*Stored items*
- Opening Delimiter -
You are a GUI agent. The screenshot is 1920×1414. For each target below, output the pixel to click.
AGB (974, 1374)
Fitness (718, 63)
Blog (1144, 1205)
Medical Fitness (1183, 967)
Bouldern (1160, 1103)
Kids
- Closing Delimiter -
*Requirement*
The records above are to be duplicated exactly, every one of them.

*Written answer*
You are a GUI agent. The screenshot is 1920×1414. For each target below, output the pixel to click.
AGB (974, 1374)
Fitness (718, 63)
Blog (1144, 1205)
Medical Fitness (1183, 967)
Bouldern (1160, 1103)
Kids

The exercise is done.